The effect of dominant-negative and constitutively active PKCζ on ERK activation.
(A) Dominant-negative PKCζ. 32D-CSF-1R cells were transfected with 4 µg of HA-ERK and 10 µg of either pcDNA or PKCζ (T/A)4. 24 hr later, cells were starved and stimulated with 10 nM CSF-1 or 0.5 µM PMA for 4 min. Expression of transfected proteins was confirmed by blotting with anti- PKCζ (top) or anti-HA (middle) antibodies. HA immunoprecipitates were analyzed for MBP kinase activity (bottom).
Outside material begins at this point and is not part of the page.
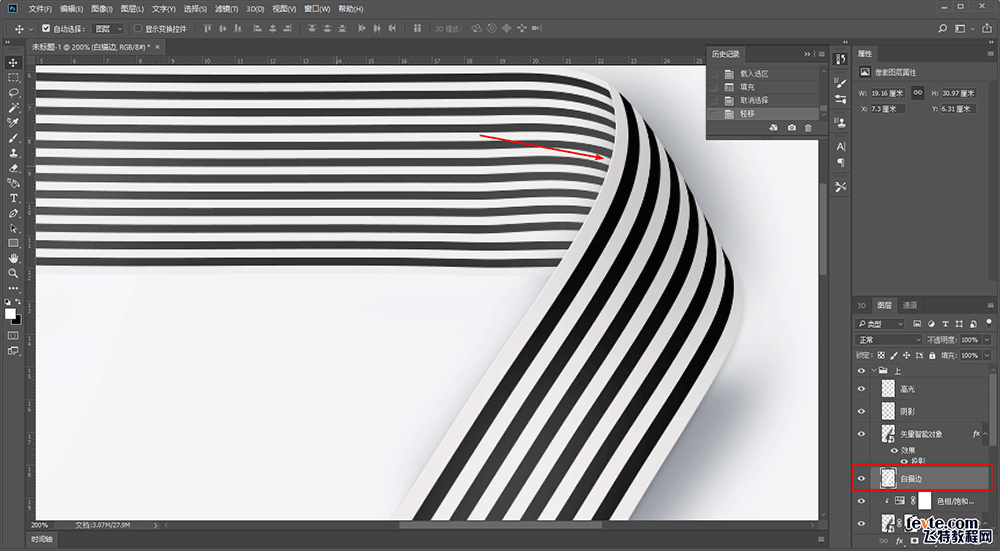Hide the 阴影 layer visibility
Phosphorylation changes are calculated as described in Figure 2. In the experiment shown, CSF-1 induced a 3.9-fold increase in MBP phosphorylation over unstimulated cells. Panel on the right shows the averaged results from 3 independent transfections. Data are expressed as the mean ± SD. (B) Constitutively active PKCζ. Cells were transfected with 10 µg of Myc-ERK and 40 µg of either pcDNA, HA-WT-PKCζ or HA-PKCζcat. They were treated as described in (A). (left) PKCζ in vitro kinase activity. PKCζ was immunoprecipitated using an HA antibody and subjected to an in vitro kinase activity with PKCε pseudosubstrate peptide as a substrate. Shown are the means ± SD (n = 3). (right) Lysates containing approximately equivalent amounts of Myc-ERK were analyzed for MBP kinase activity in anti-Myc immunoprecipitates. Basal MBP phosphorylation in cells transfected with PKCζcat was 1.8 fold over that in cells transfected with an empty vector.
Figure 6.
CSF-1 does not activate an NF-κB luciferase reporter in 32D.R cells.
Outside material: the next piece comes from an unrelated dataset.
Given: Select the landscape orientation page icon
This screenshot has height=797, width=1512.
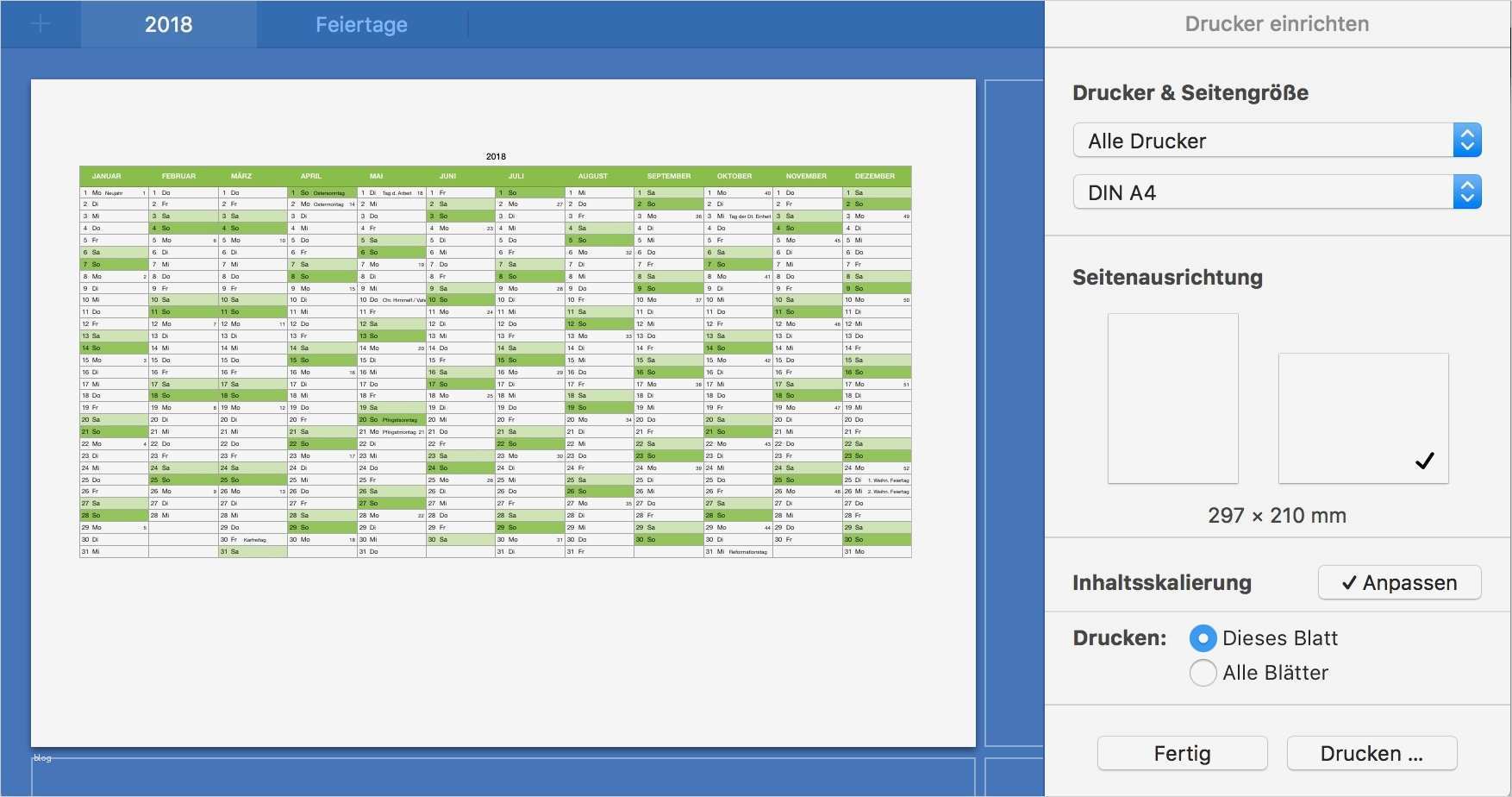Looking at the screenshot, I should 1363,418.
A 32D.R line stably expressing an NF-κB luciferase reporter was treated as indicated and lysates subjected to a luciferase assay at 6 h or 20 h after stimulation. CSF-1 was used at 5 nM and TNFα at 20 ng/mL. Inhibitors were used at GF109203X (10 µM), Ro-3108220 (1 µM) and Gö 6893 (5 µM).
Figure 7.
WT-PKCζ overexpression enhances CSF-1 dependent proliferation and Erk phosphorylation.
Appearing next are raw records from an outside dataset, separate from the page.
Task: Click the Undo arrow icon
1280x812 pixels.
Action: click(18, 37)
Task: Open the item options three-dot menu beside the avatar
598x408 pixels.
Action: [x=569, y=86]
(A) (left) PKCζ protein expression in 32D.R cells transfected with empty vector (pEF) or WT- PKCζ. (right) CSF-1 dose responsive MTS assay. The two curves were statistically different. CSF-1 concentrations were in nM. (B) Erk phosphorylation in control 32D.R cells (C) or 32D.R cells overexpressing WT- PKCζ (WT) in response to CSF-1 stimulation for the indicated times. Lysates were immunoblotted with anti-phospho-Erk (top) or total Erk (bottom) antibodies. Phosphorylation changes are calculated as described in Figure 2 relative to that determined for control cells stimulated by CSF-1 for 1 min (fold increase is 4.6).
Figure 8.
The effect of PKC inhibitors on MEK-Erk activation in bone marrow derived macrophages.
(A) BMMs were starved in the absence of CSF-1 for 12 h, inhibitors were added or not for 1 h followed by stimulation with 5 nM CSF-1. Inhibitor concentrations used were: GF109203X (GF) at 0.1, 1 and 10 µM; Go 6983 (Go) at 0.1, 1 µM and PKCζ-PS peptide at 10 µM. Lysates were immunoblotted with phospho-Erk and total Erk antibodies (top 2 panels) or with phospho-MEK and total MEK antibodies (bottom 2 panels). Phosphorylation changes are shown as a percent of that determined for CSF-1 stimulation at 5 min in the absence of inhibitors. For the data shown, CSF-1 stimulated MEK and Erk by 46- and 62-fold over untreated cells. (B) BMMs were starved in serum free media for 6 h, 1 or 10 µM GF109203X was added as shown followed by CSF-1 stimulation for 5 min. (C) PKCζ phosphorylation. (Top) PKCζ was immunoprecipitated with a rabbit polyclonal antibody and blotted with an antibody that recognizes PKCζ phospho-Thr 410. (Bottom) The blot was stripped and reprobed with a monoclonal antibody that recognizes PKCζ. Shown are representative results from one of two experiments performed. Immunoblot images in Figure 8 were captured digitally using the AlphaImager Gel Imaging System (FluorChem Q, Cell Biosciences, Santa Clara, CA).
Figure 9.
The effect of PKC inhibitors on bone marrow derived macrophage proliferation.
(A) BMMs were treated with the inhibitors indicated in the presence of 5 nM CSF-1 and MTS activity assayed at 48 h, 72 h and 96 h. Similar results were obtained with 0.25 nM and 1 nM CSF-1 (not shown). (B) BMMs were treated with PKCζ PS peptide inhibitor in the presence of CSF-1 and cell counts determined at 96 h. (C) The experiment was performed as described in (A). The concentrations shown are in µM. U0126, 10 µM; LY, 5 µM LY294002.